Physically its central fact is the ejaculation of the seminal fluid by the male and its reception by the female, and this culmination with its psychical concomitants is spoken of as the orgasm. Before coitus is feasible, the organs designed for the purpose have to be brought into an appropriate state for its consummation. The penis and the vulva are alike furnished with erectile tissue. The penis has to be erected in order to penetrate into the vagina, while the female organs add their share in facilitating the act both by the erection of the tissue round the vulva and by the outpouring of a lubricating secretion which bathes all the parts. The mechanism of this is a nervous one, and its originating cause while partly physical is chiefly mental, due to the emotions aroused by love and courtship, and thus in every act of coitus properly realized, an essential preliminary is an abbreviated courtship. This initial stage has been described as the stage of tumescence, and is succeeded by the introduction of the male organ into the vagina. A motor nerve discharge follows which produces ejaculation of the seminal fluid and is for the male the climax of the orgasm. The female is, however, by no means passive; motor nerve discharges take place leading to rhythmic contraction of the vagina, and she experiences, or should experience, a similar orgasm to the male. The climax is followed in both by a feeling of satisfaction and repose which generally issues in refreshing sleep. It is to be noted, however, that in the female the whole process is apt to be slower than in the male. Her orgasm frequently coincides with the male, but often it comes later. If this is not realized by her partner, and inconsiderate haste be practiced, then, in place of satisfaction, a state of nervous tension may remain, which is not only psychically deleterious, but, if repeated, may lead to actual illness.

I have spoken of the sex act as it should be, a fine and lofty emotional experience of two people between whom is the bond of love. It is true that in the female an entirely passive part is physiologically possible, and it is also true that in the male, who is biologically the hunting and pursuing animal, spontaneous desires arise from time to time which are too often accorded a bodily and disharmonious satisfaction.

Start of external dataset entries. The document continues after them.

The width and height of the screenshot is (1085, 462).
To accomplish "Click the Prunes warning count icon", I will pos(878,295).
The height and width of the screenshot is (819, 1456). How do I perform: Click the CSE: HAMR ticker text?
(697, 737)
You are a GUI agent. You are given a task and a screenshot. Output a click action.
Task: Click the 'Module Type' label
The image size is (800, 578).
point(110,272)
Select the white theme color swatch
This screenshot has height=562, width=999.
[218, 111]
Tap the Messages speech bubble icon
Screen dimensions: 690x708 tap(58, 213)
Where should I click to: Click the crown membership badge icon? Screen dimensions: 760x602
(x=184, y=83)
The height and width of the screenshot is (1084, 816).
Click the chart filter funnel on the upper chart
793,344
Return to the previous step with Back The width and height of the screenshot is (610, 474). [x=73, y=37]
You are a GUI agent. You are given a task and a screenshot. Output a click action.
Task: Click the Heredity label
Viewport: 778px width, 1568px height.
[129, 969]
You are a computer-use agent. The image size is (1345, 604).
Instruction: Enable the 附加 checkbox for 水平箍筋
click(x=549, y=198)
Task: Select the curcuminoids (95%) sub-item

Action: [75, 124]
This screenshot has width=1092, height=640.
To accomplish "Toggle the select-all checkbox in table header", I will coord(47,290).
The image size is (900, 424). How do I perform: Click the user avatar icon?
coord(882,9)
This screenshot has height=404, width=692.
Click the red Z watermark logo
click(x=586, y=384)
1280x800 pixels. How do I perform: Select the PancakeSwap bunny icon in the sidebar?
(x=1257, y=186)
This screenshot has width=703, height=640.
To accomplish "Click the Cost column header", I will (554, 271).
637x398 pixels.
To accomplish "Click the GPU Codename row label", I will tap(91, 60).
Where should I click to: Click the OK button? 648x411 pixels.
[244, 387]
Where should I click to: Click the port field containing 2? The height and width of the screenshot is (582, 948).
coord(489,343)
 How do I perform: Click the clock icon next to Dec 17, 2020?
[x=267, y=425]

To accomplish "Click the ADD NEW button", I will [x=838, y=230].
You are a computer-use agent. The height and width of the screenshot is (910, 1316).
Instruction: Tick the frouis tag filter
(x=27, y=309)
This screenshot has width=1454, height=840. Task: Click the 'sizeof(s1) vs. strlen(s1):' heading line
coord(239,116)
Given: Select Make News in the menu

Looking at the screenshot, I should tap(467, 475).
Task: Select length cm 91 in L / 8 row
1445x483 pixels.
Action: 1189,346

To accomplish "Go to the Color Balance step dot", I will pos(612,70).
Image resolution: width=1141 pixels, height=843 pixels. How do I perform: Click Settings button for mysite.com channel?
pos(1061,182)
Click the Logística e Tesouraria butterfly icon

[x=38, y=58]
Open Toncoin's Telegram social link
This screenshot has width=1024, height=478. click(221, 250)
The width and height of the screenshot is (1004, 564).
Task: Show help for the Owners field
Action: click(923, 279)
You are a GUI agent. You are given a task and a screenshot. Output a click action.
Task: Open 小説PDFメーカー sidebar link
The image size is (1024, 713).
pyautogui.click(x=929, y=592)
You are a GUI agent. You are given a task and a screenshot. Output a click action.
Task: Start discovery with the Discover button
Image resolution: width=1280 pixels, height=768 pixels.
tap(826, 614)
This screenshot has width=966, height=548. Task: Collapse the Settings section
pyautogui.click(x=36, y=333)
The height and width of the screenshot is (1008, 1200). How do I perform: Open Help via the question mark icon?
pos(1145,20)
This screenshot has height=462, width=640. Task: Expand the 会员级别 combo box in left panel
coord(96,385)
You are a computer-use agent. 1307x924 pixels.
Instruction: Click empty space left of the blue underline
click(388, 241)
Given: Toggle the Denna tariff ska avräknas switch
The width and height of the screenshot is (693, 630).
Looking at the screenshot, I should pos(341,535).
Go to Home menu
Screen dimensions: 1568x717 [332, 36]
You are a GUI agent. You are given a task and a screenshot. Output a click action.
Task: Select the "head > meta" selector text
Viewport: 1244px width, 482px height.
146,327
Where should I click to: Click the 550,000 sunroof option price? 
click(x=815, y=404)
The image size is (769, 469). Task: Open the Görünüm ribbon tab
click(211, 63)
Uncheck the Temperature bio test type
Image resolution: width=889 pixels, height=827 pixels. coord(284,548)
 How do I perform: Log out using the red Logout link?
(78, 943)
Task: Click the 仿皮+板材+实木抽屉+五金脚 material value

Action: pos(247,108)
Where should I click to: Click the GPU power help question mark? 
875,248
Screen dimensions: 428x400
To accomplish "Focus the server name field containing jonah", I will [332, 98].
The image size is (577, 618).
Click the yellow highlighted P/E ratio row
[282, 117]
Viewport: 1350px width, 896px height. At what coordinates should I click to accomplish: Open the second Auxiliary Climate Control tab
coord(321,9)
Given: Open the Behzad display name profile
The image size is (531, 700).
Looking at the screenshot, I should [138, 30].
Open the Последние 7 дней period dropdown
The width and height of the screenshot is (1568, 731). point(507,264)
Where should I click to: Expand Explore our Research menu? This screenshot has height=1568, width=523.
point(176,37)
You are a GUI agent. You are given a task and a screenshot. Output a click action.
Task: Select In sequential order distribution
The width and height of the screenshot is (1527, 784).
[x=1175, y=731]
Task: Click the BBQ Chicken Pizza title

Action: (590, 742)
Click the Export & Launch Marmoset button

Disharmonious because it cannot be too strongly insisted upon that the completely satisfactory realization of the sex act involves the participation of every side of human nature, spiritual and physical, and is the outcome of an intense desire for perfect unity with the beloved. Hence mere bodily satisfaction of sensuous desire must have a disharmonious and deteriorating effect, because it ignores a basal fact of man, namely spirit, and leaves that side of him starved and unsatisfied. And the same is true of all sexual aberrations and perversions. Though they may seem at the moment to be unimportant, the fact remains that they are sins against both the spirit and the flesh, and are followed inexorably by their own punishment.

It is argued by some that the sexual act should be restricted to occasions, when there is a definite intention of begetting children. This does not seem either reasonable or desirable. Nature's plans were certainly, in the case of human beings, not constructed on that basis. It would introduce an element of calculation and deliberation into what is naturally a finely spontaneous thing, and it would put a quite unnecessary, and in some cases, at least, a harmful, strain upon two people. As Havelock Ellis has put it: "Even if sexual relationships had no connection with procreation whatever, they would still be justifiable, and are, indeed, an indispensable aid to the best moral development of the individual; for it is only in so intimate a relationship as that of sex that the finest graces and aptitudes of life have full scope." This does not imply that married life does not call for the exercise of self-restraint and continence, in this as in other respects.

Those who regard marital relations as an opportunity for unbridled sexual indulgence are not likely to win success in an adventure of considerable difficulty in which all that is fine in man or woman will find full scope for development. But it does mean that sexual intimacy has a value in itself as an expression in the terms of the body of the love which unites husband and wife, and that, when duly controlled, it leads to health and general harmony.